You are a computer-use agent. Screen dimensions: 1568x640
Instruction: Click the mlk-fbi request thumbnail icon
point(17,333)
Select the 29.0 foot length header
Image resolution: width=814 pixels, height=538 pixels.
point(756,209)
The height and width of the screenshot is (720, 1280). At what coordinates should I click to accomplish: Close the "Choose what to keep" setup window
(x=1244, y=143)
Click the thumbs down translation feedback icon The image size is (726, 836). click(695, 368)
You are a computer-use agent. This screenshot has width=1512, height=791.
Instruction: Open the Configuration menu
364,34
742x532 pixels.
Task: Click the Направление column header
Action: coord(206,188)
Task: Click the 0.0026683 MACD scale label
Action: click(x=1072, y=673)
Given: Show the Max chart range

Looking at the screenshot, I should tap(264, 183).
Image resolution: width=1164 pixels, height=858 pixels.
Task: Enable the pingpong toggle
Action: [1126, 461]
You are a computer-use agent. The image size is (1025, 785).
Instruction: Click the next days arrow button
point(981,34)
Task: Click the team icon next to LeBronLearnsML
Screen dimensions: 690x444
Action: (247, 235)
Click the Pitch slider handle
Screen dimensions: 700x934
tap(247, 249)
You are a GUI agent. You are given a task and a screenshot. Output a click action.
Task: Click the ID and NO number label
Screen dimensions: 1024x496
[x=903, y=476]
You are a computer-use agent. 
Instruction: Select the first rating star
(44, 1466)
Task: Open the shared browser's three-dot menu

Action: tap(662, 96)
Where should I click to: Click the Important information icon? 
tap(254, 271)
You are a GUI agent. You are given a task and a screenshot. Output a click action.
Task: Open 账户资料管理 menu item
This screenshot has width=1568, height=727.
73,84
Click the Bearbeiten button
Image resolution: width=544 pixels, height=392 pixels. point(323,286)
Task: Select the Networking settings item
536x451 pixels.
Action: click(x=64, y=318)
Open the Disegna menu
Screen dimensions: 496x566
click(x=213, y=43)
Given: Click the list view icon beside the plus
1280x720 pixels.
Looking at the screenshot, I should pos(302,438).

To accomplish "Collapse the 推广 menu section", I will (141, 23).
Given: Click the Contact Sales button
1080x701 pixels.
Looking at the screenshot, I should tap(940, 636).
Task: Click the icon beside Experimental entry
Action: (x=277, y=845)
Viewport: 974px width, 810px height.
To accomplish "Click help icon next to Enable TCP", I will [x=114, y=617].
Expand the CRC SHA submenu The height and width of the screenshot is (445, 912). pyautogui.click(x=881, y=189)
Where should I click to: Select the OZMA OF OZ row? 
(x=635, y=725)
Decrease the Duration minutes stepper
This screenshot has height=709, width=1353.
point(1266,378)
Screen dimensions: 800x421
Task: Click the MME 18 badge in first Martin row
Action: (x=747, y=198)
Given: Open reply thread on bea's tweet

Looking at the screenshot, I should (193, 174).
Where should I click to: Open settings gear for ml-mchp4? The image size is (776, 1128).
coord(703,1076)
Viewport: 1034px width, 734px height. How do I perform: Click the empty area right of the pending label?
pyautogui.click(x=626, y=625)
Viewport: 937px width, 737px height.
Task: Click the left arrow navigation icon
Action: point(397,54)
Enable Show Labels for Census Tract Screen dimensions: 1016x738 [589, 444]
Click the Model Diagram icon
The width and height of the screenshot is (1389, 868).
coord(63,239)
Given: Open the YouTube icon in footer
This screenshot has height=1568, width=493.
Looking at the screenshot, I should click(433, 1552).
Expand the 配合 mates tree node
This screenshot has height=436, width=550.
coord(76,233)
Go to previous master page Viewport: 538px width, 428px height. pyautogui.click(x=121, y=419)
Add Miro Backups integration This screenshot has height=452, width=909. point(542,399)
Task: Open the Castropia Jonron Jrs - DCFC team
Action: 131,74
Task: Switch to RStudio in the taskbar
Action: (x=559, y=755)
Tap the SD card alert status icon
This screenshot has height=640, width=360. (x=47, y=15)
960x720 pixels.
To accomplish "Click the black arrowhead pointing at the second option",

========================

* Exercise instructions: Retype all the records, matching them exactly.

* Exercise output:
You are a computer-use agent. Screen dimensions: 1568x640
Instruction: Click the mlk-fbi request thumbnail icon
point(17,333)
Select the 29.0 foot length header
Image resolution: width=814 pixels, height=538 pixels.
point(756,209)
The height and width of the screenshot is (720, 1280). At what coordinates should I click to accomplish: Close the "Choose what to keep" setup window
(x=1244, y=143)
Click the thumbs down translation feedback icon The image size is (726, 836). click(695, 368)
You are a computer-use agent. This screenshot has width=1512, height=791.
Instruction: Open the Configuration menu
364,34
742x532 pixels.
Task: Click the Направление column header
Action: coord(206,188)
Task: Click the 0.0026683 MACD scale label
Action: click(x=1072, y=673)
Given: Show the Max chart range

Looking at the screenshot, I should tap(264, 183).
Image resolution: width=1164 pixels, height=858 pixels.
Task: Enable the pingpong toggle
Action: [1126, 461]
You are a computer-use agent. The image size is (1025, 785).
Instruction: Click the next days arrow button
point(981,34)
Task: Click the team icon next to LeBronLearnsML
Screen dimensions: 690x444
Action: (247, 235)
Click the Pitch slider handle
Screen dimensions: 700x934
tap(247, 249)
You are a GUI agent. You are given a task and a screenshot. Output a click action.
Task: Click the ID and NO number label
Screen dimensions: 1024x496
[x=903, y=476]
You are a computer-use agent. 
Instruction: Select the first rating star
(44, 1466)
Task: Open the shared browser's three-dot menu

Action: tap(662, 96)
Where should I click to: Click the Important information icon? 
tap(254, 271)
You are a GUI agent. You are given a task and a screenshot. Output a click action.
Task: Open 账户资料管理 menu item
This screenshot has width=1568, height=727.
73,84
Click the Bearbeiten button
Image resolution: width=544 pixels, height=392 pixels. point(323,286)
Task: Select the Networking settings item
536x451 pixels.
Action: click(x=64, y=318)
Open the Disegna menu
Screen dimensions: 496x566
click(x=213, y=43)
Given: Click the list view icon beside the plus
1280x720 pixels.
Looking at the screenshot, I should pos(302,438).

To accomplish "Collapse the 推广 menu section", I will (141, 23).
Given: Click the Contact Sales button
1080x701 pixels.
Looking at the screenshot, I should tap(940, 636).
Task: Click the icon beside Experimental entry
Action: (x=277, y=845)
Viewport: 974px width, 810px height.
To accomplish "Click help icon next to Enable TCP", I will [x=114, y=617].
Expand the CRC SHA submenu The height and width of the screenshot is (445, 912). pyautogui.click(x=881, y=189)
Where should I click to: Select the OZMA OF OZ row? 
(x=635, y=725)
Decrease the Duration minutes stepper
This screenshot has height=709, width=1353.
point(1266,378)
Screen dimensions: 800x421
Task: Click the MME 18 badge in first Martin row
Action: (x=747, y=198)
Given: Open reply thread on bea's tweet

Looking at the screenshot, I should (193, 174).
Where should I click to: Open settings gear for ml-mchp4? The image size is (776, 1128).
coord(703,1076)
Viewport: 1034px width, 734px height. How do I perform: Click the empty area right of the pending label?
pyautogui.click(x=626, y=625)
Viewport: 937px width, 737px height.
Task: Click the left arrow navigation icon
Action: point(397,54)
Enable Show Labels for Census Tract Screen dimensions: 1016x738 [589, 444]
Click the Model Diagram icon
The width and height of the screenshot is (1389, 868).
coord(63,239)
Given: Open the YouTube icon in footer
This screenshot has height=1568, width=493.
Looking at the screenshot, I should click(433, 1552).
Expand the 配合 mates tree node
This screenshot has height=436, width=550.
coord(76,233)
Go to previous master page Viewport: 538px width, 428px height. pyautogui.click(x=121, y=419)
Add Miro Backups integration This screenshot has height=452, width=909. point(542,399)
Task: Open the Castropia Jonron Jrs - DCFC team
Action: 131,74
Task: Switch to RStudio in the taskbar
Action: (x=559, y=755)
Tap the SD card alert status icon
This screenshot has height=640, width=360. (x=47, y=15)
960x720 pixels.
To accomplish "Click the black arrowhead pointing at the second option",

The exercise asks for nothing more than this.